To get anywhere near this goal requires a huge investment in wind and solar energy generation, as well as a step up in their use of biomass and hydropower, and improving the overall efficiency of natural gas power plants. So far, signs are good, at least in terms of their energy mix. In 2015, renewable energy made up 32.5% of Germany’s total electricity demand.
On one day in 2016, renewable technologies generated 55 GW of energy – that was 87% of Germany’s electricity demand on that day. As reported in Quartz at the time, there was so much electricity available, “Power prices actually went negative for several hours, meaning commercial customers were being paid to consume electricity.”
Alongside the environmental argument for renewables, there are also economic reasons a region might want to move away from coal and oil.
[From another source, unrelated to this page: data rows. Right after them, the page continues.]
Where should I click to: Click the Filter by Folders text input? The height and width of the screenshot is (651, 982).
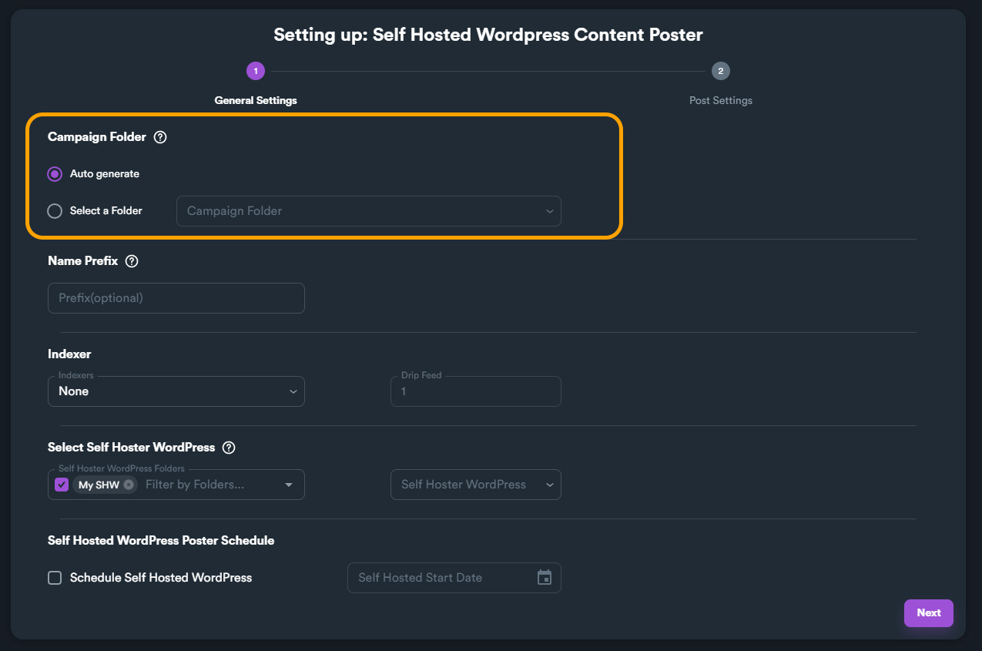point(208,485)
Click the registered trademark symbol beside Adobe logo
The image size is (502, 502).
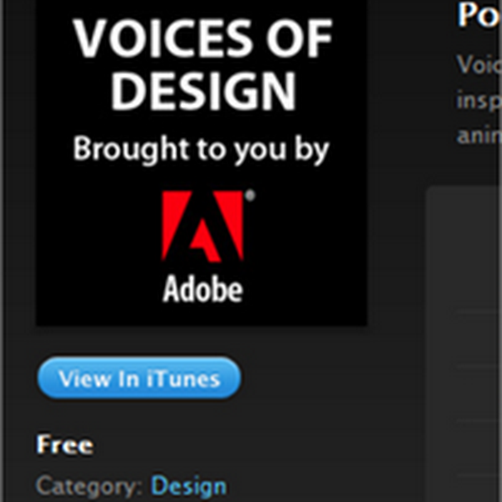[249, 196]
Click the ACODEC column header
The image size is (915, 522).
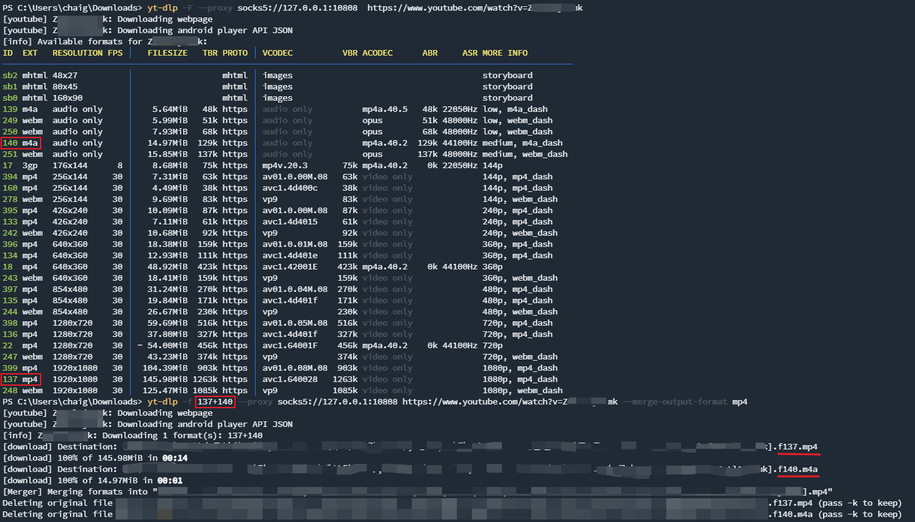(378, 53)
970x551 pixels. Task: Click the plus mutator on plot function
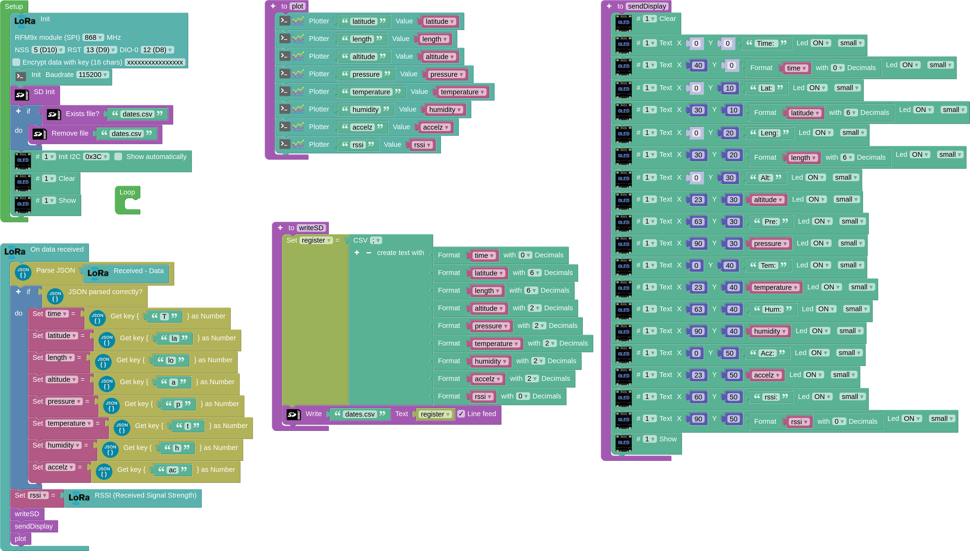point(273,6)
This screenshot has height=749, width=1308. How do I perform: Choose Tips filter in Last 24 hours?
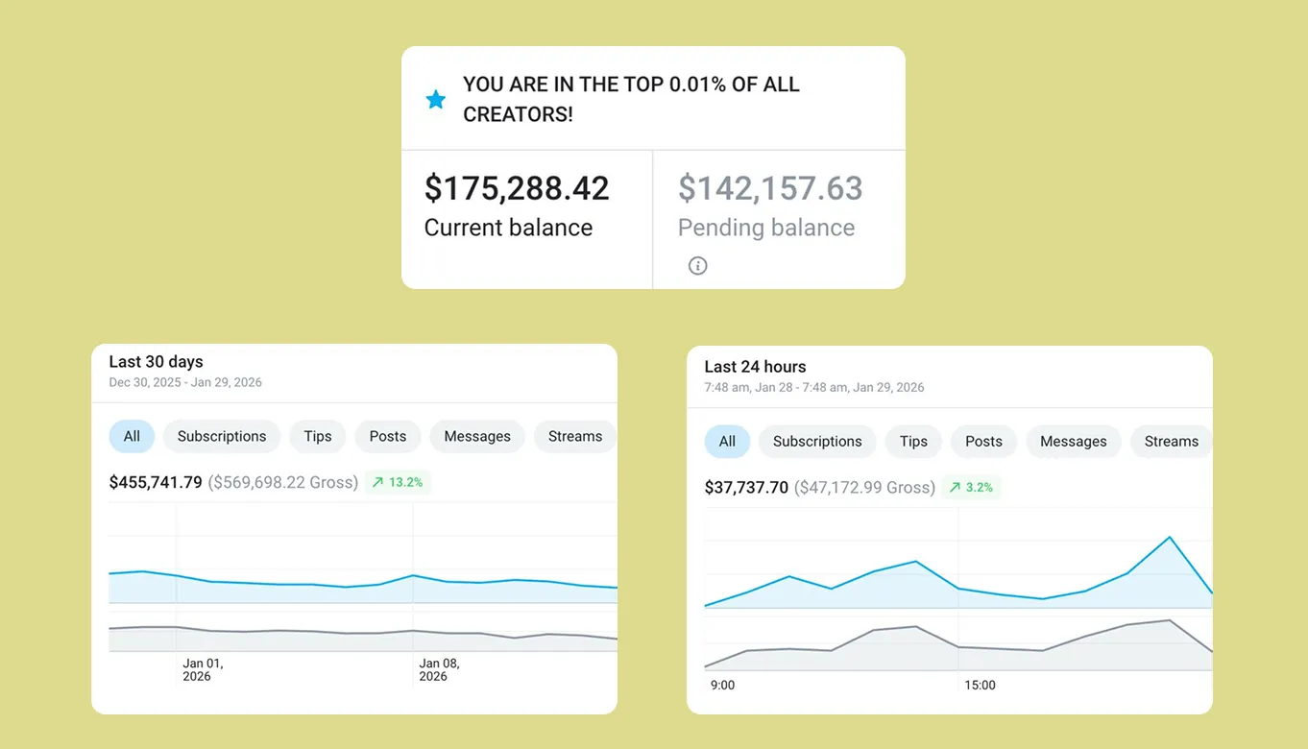pyautogui.click(x=913, y=442)
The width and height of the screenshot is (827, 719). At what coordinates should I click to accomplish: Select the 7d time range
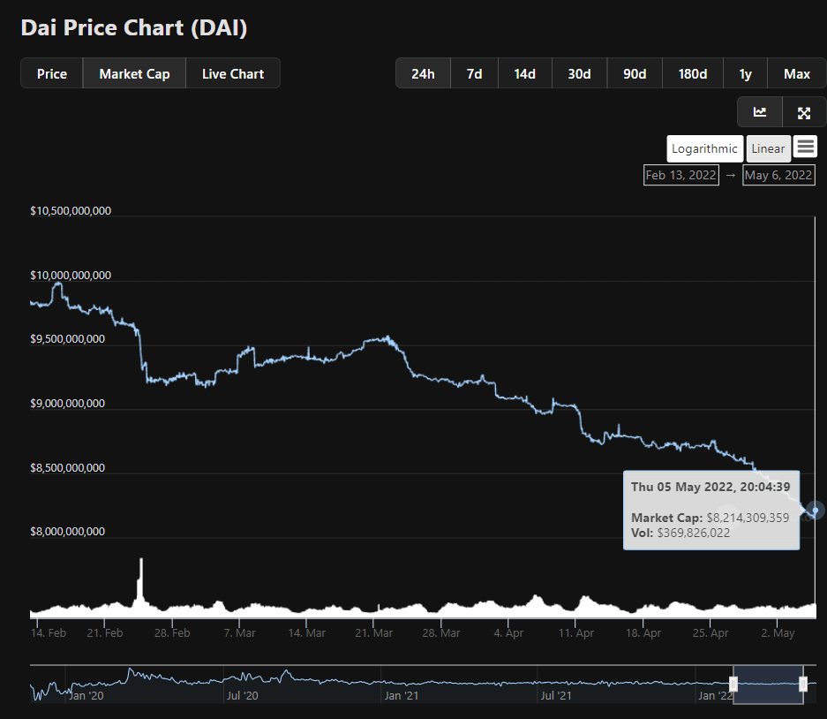[474, 73]
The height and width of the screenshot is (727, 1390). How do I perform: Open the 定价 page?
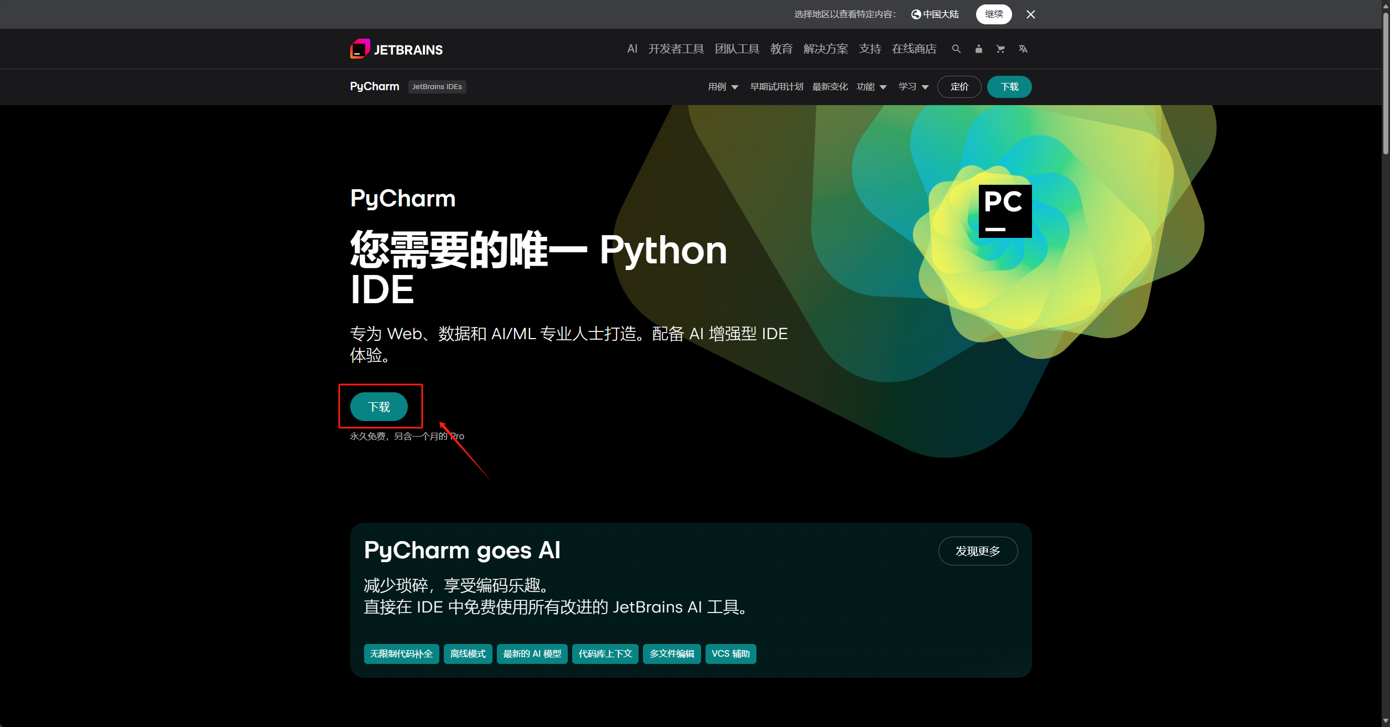point(959,87)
A 2015 report from Bloomberg New Energy Finance showed that in Germany, coal and gas were more expensive than onshore wind – $106 and $118 versus $80/MWh – and the same was true in the UK.
In China, coal was still cheap in 2015, coming in at just $44/MWh. But solar power there was cheaper than gas ($109 versus $113/MWh). With China now taking a leading role in the fight against climate change, the prices of renewables are likely to drop further.